[Saved data entries]
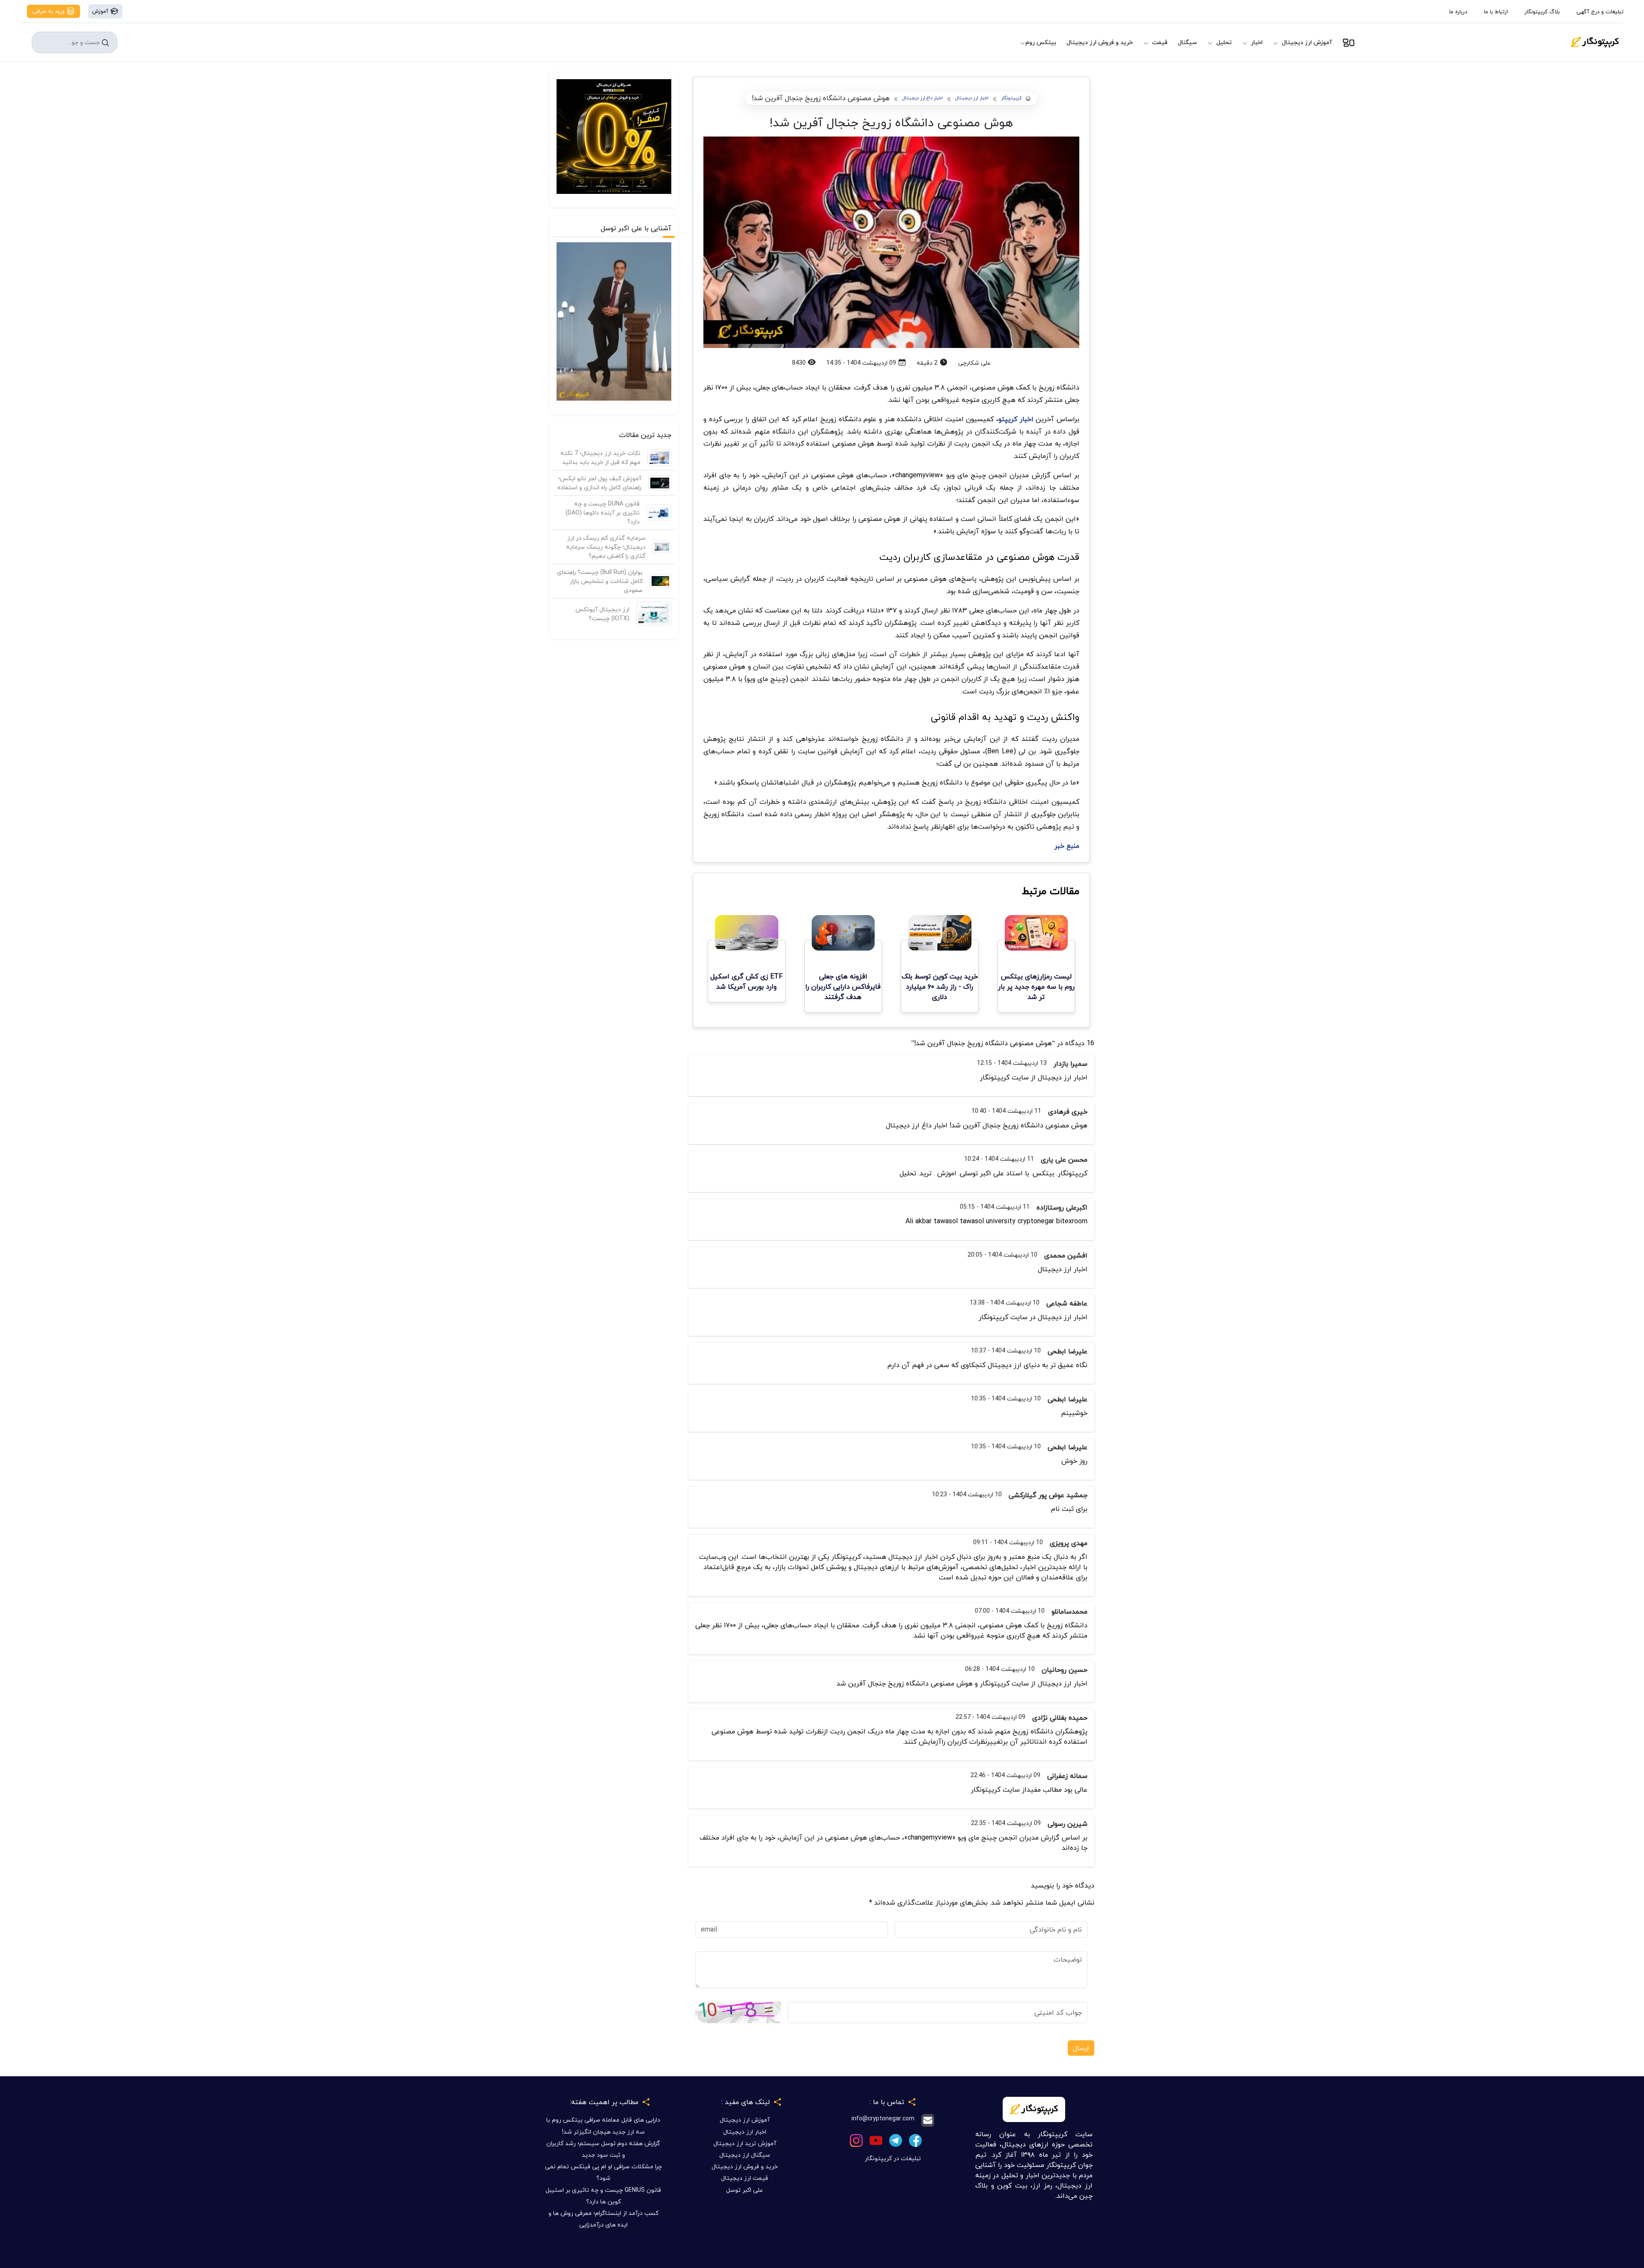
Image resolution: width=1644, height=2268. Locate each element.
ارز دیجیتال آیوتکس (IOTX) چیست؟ (602, 614)
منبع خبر (1066, 846)
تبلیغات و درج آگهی (1599, 11)
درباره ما (1458, 11)
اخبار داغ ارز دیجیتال (922, 98)
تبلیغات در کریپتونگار (893, 2158)
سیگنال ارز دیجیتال (744, 2154)
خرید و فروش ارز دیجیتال (1099, 42)
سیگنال (1187, 42)
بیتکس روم (1040, 42)
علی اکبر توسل (744, 2190)
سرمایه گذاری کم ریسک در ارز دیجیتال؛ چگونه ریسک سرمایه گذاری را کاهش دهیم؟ (606, 546)
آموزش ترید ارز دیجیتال (744, 2143)
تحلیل (1224, 42)
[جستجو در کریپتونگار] (105, 42)
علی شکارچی (974, 362)
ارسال (1081, 2048)
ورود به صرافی (49, 11)
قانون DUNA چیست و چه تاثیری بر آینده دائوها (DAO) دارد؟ (603, 512)
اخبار (1257, 42)
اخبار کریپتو (1015, 419)
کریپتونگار (1011, 98)
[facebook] (915, 2139)
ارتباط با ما (1496, 11)
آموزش (101, 11)
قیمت (1159, 42)
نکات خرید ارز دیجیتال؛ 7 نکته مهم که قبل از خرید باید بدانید (600, 458)
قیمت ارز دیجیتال (744, 2178)
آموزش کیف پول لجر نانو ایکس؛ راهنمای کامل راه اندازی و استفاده (599, 483)
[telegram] (895, 2139)
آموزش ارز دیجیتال (1307, 42)
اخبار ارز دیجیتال (972, 98)
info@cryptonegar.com (883, 2119)
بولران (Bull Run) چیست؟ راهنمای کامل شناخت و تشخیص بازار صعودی (600, 581)
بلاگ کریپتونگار (1542, 11)
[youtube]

Task details ▸ How many lines in the entries above hold the string "چیست"? Answer with the number and nothing more.

Expected answer ▸ 3